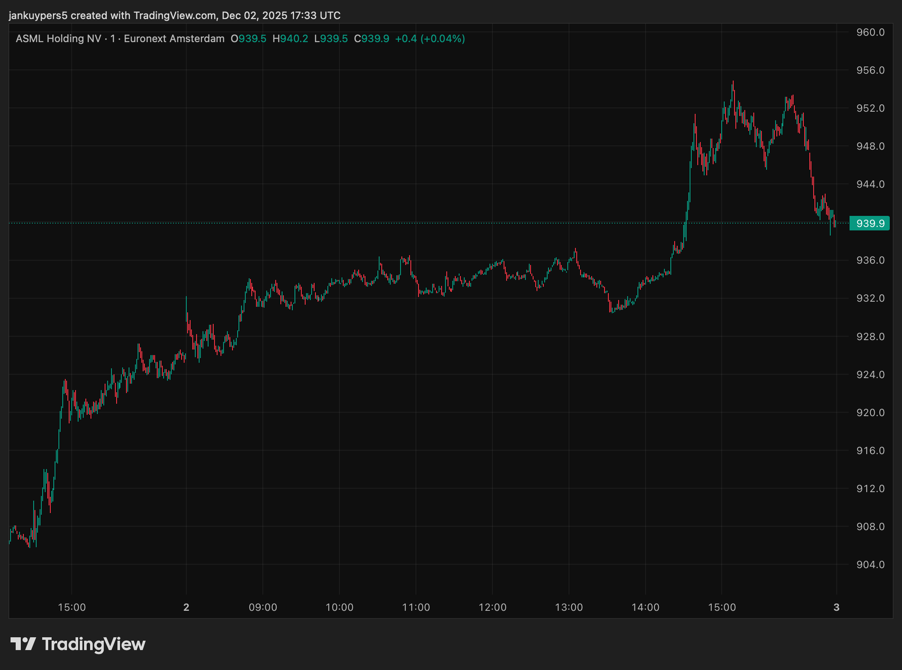Click the +0.4 (+0.04%) change readout
Image resolution: width=902 pixels, height=670 pixels.
point(430,39)
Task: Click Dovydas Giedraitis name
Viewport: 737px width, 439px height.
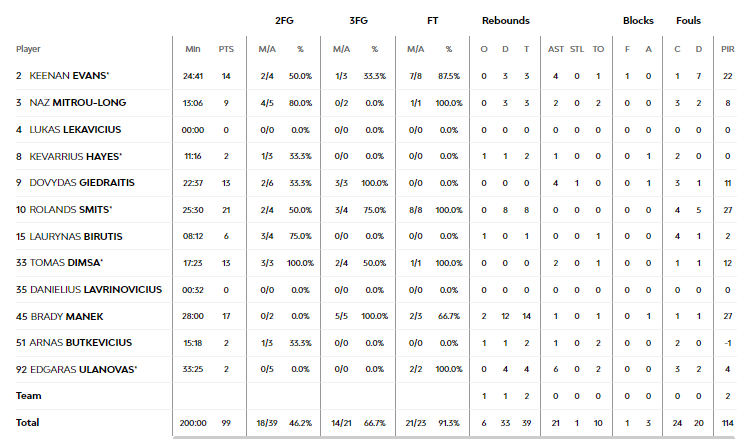Action: pyautogui.click(x=82, y=182)

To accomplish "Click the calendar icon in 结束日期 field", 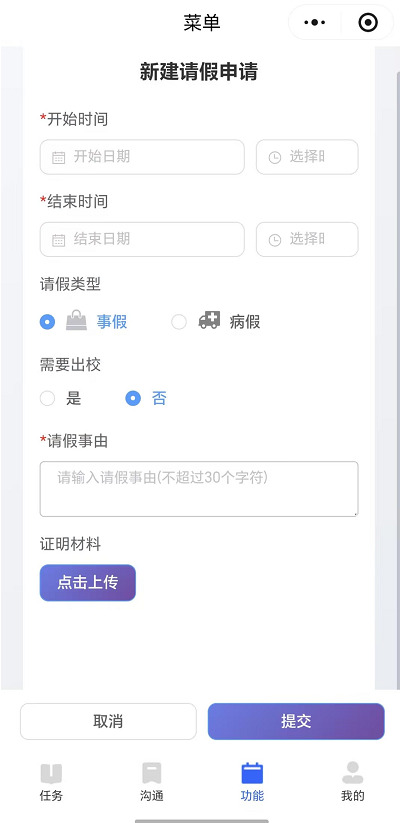I will 58,240.
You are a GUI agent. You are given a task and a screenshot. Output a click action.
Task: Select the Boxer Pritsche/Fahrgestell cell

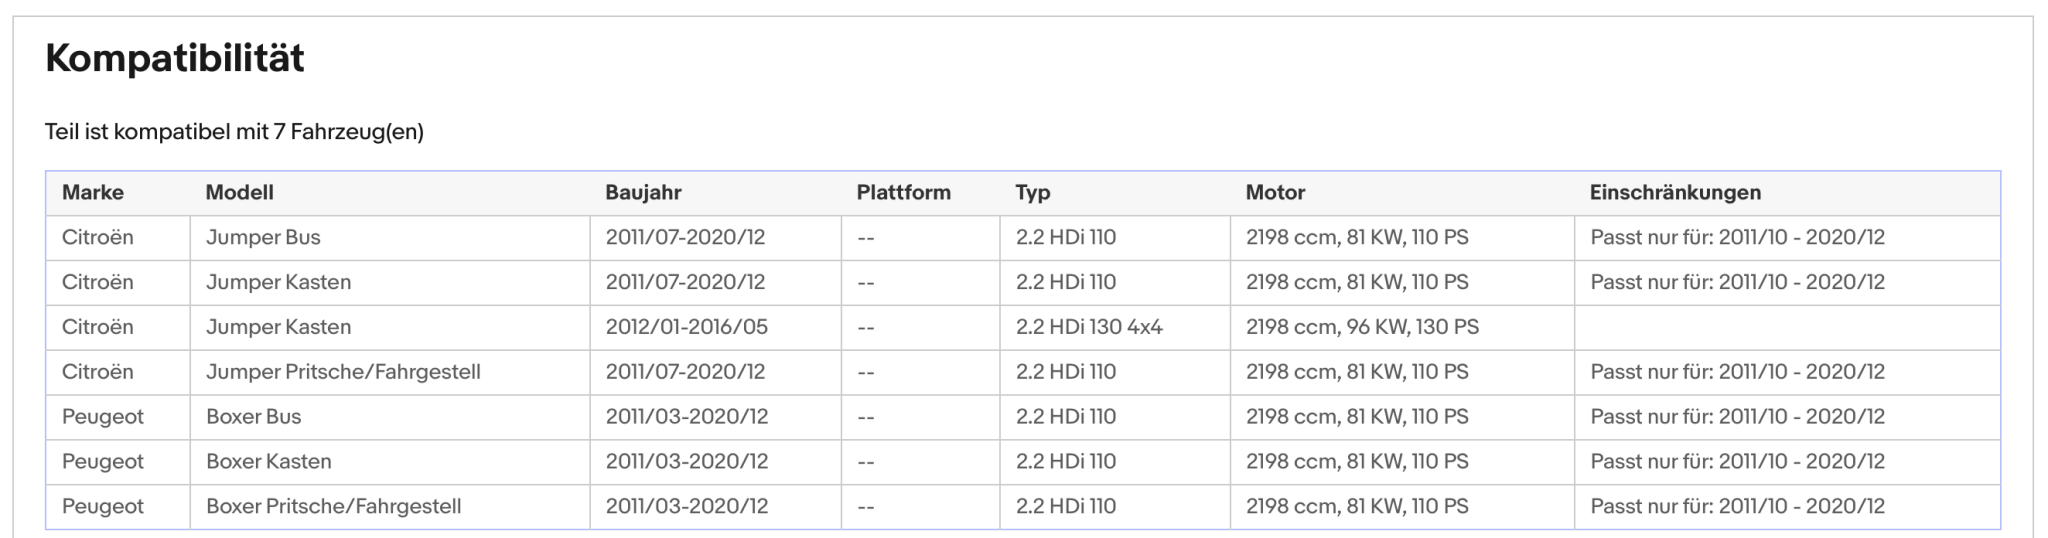390,507
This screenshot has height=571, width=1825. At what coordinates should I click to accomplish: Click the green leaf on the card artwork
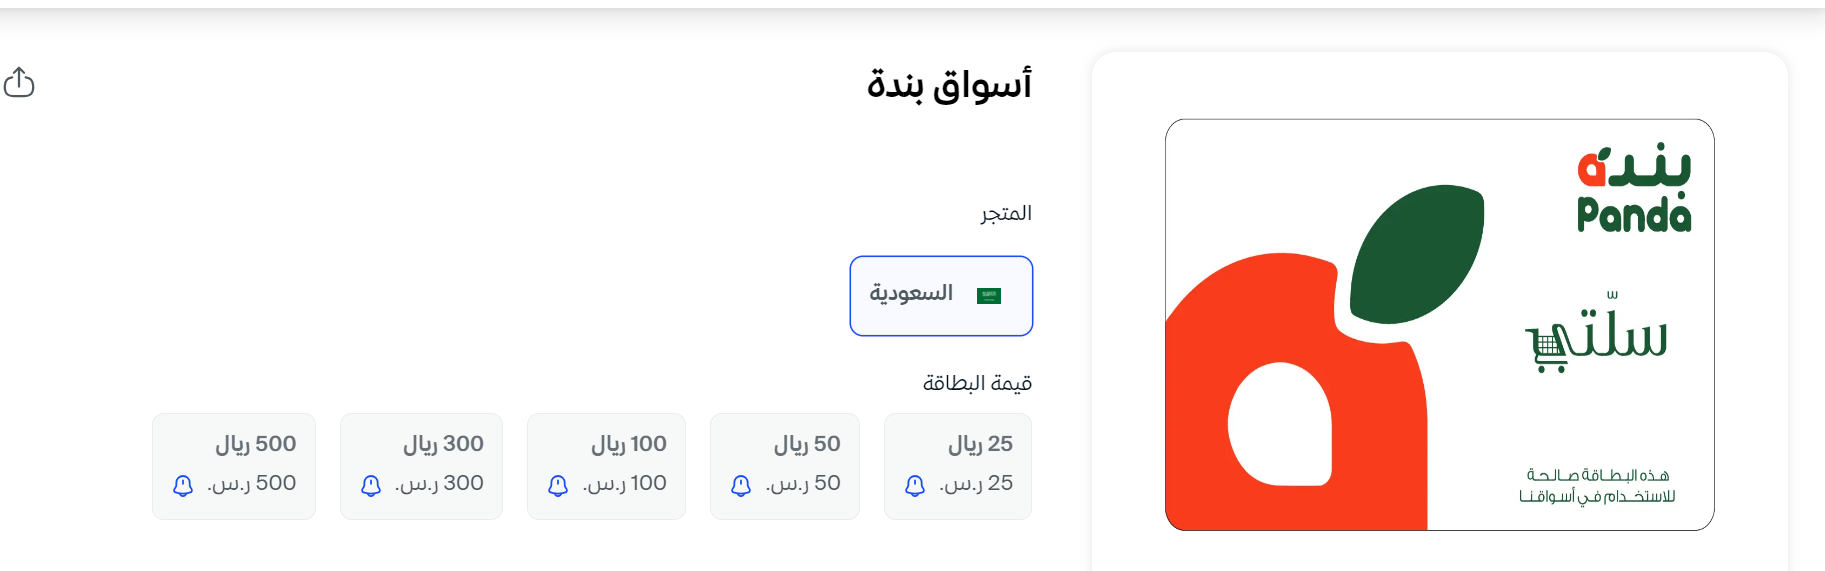(x=1417, y=254)
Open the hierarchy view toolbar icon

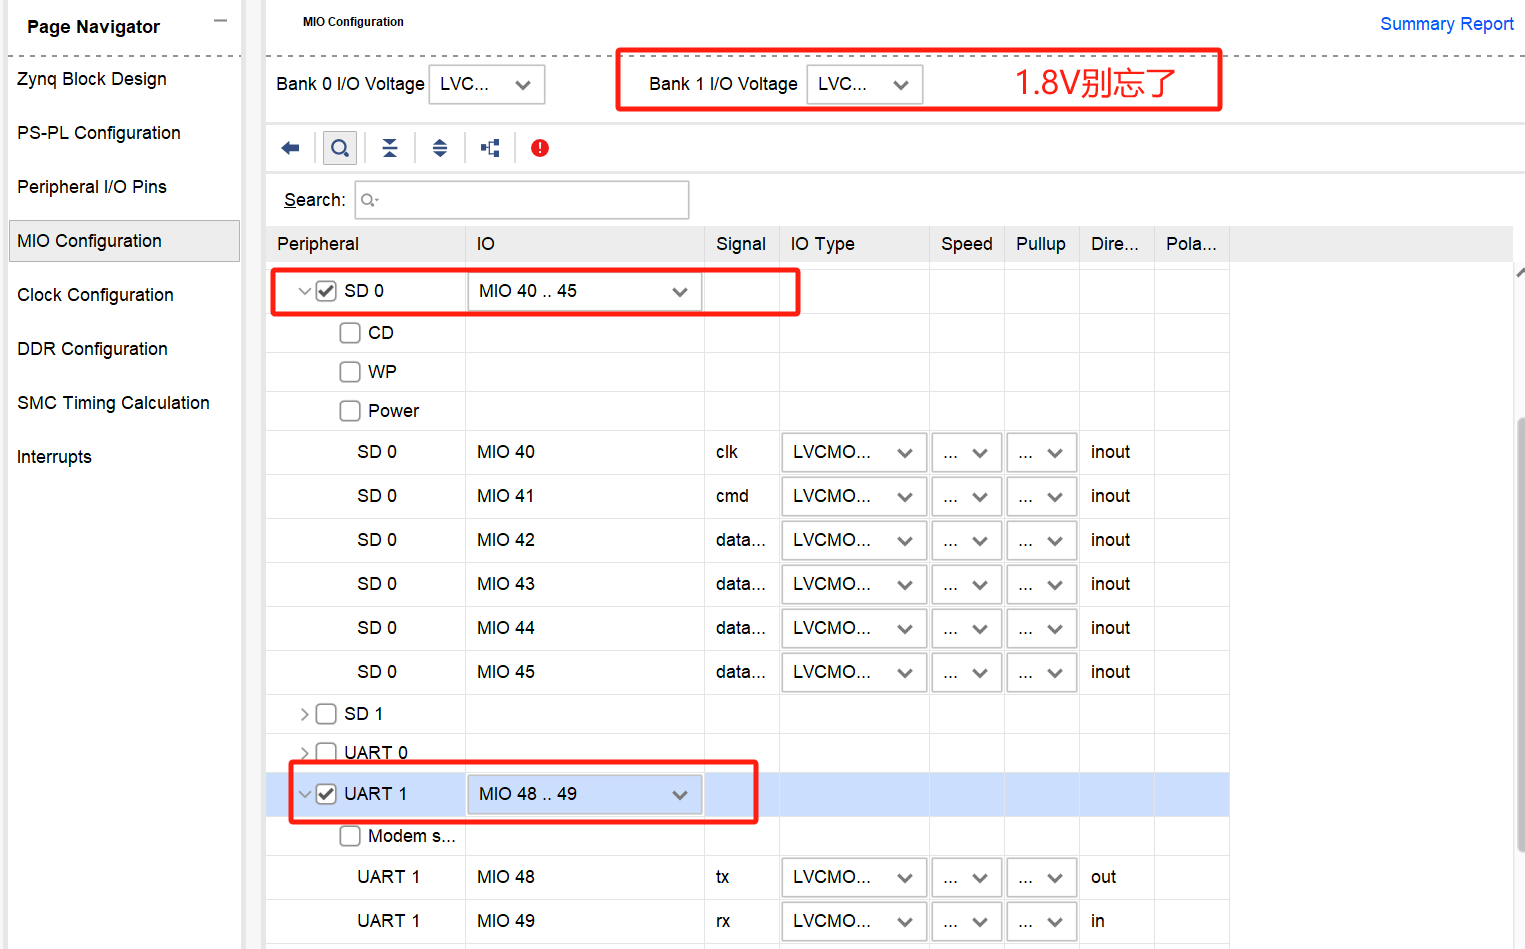coord(489,147)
***
Extract exactly the lines above from the line containing "You are a GUI" through the last one, both ends included, but not the pictures.

You are a GUI agent. You are given a task and a screenshot. Output a click action.
Task: Select the Boxer Pritsche/Fahrgestell cell

390,507
This screenshot has height=571, width=1825. At what coordinates should I click to accomplish: Click the green leaf on the card artwork
(x=1417, y=254)
Open the hierarchy view toolbar icon

coord(489,147)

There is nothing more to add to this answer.